Wafter Processing

 

By Chester N. Kennedy

 

As you might recall from our last blog post, the United States is currently faced with a critical challenge: domestic microelectronics manufacturing is key to our future economic prosperity and national security, but manufacturing has largely migrated overseas. The many risks of offshore microelectronics production range from intellectual property theft and cyber espionage to malicious design modifications and counterfeit components. Additionally, we are faced with the possibility that leading-edge manufacturing know-how will not be developed in the U.S. and this is no time to fall behind in these critical capabilities.

 

Manufacturing is where value is added and jobs are created. It is where we reap the return on our research and development investments. Currently, there is no domestic capability for several advanced microelectronics manufacturing techniques that are necessary to field secure next generation defense systems.

 

This is a pivotal “must win” moment. To prevail militarily and economically, the U.S. must be the epicenter for 21st century microelectronics innovation with unparalleled R&D and secure domestic manufacturing. American innovators require access to state-of-the-art manufacturing infrastructure to translate knowledge into next-generation products.

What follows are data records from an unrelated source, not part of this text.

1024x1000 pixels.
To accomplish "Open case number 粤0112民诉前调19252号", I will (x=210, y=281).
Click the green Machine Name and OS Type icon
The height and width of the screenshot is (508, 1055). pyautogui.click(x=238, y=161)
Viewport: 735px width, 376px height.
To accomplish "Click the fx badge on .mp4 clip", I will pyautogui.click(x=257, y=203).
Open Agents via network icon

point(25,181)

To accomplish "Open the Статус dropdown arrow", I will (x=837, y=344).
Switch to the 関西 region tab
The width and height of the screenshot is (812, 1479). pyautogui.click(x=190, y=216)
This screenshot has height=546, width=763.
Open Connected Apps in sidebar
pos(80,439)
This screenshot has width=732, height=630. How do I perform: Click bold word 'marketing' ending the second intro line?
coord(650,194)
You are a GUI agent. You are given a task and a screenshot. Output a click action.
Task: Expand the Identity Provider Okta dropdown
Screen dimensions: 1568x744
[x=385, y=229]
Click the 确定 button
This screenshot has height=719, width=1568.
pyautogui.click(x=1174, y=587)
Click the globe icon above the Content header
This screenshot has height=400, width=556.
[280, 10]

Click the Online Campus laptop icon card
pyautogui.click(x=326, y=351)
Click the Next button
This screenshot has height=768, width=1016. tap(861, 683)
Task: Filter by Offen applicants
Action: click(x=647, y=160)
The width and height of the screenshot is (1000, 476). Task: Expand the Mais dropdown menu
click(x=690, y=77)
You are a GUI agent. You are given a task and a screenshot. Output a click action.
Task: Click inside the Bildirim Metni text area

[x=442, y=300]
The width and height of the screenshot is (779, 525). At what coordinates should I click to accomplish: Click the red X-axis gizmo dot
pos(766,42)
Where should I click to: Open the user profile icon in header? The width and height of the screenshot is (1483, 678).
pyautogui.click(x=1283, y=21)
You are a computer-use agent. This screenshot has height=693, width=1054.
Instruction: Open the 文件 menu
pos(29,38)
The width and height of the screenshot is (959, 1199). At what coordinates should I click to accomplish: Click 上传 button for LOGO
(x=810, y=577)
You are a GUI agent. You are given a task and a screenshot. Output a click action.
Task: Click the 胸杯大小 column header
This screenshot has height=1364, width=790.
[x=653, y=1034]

Microelectronics manufacturing infrastructure is expensive. Few companies worldwide have the resources, equipment and highly specialized engineers to develop promising technologies. Public-private partnerships are therefore vital to enable collaboration among industry, universities, and government and create the microelectronics manufacturing capacity for applications such as artificial intelligence, medical devices and commercial space. They can be launching pads for start-ups and training grounds for high-skilled workers.

 

We can do this. We can build on our world-leading R&D and 360,000-strong semiconductor workforce. But growing the U.S. microelectronics innovation ecosystem and staying ahead of our economic and military competitors will require sustained commitment and leadership from Federal, state, and local government, industry and the academic community.

The Administration has taken some initial steps toward bringing microelectronics manufacturing back to the United States; as you may have heard, BRIDG was recently awarded two critical Department of Defense contracts – one from the Industrial Base Analysis and Sustainment office and one from the Air force Research Lab – that will strengthen national security and cyber resiliency for the United States. As a domestic fab designed to help support the U.S. defense industrial base, BRIDG is poised to lead the way for next generation microelectronics development and manufacturing at NeoCity.

 

Microelectronics today are vulnerable and strategic challenges loom on the horizon. There are also rich market opportunities for microelectronics-driven products in the near future. What we as a nation do next will have enormous consequences for decades to come. We must embrace a whole-of-nation strategy for global microelectronics leadership in the 21st century with an explicit focus on secure domestic manufacturing.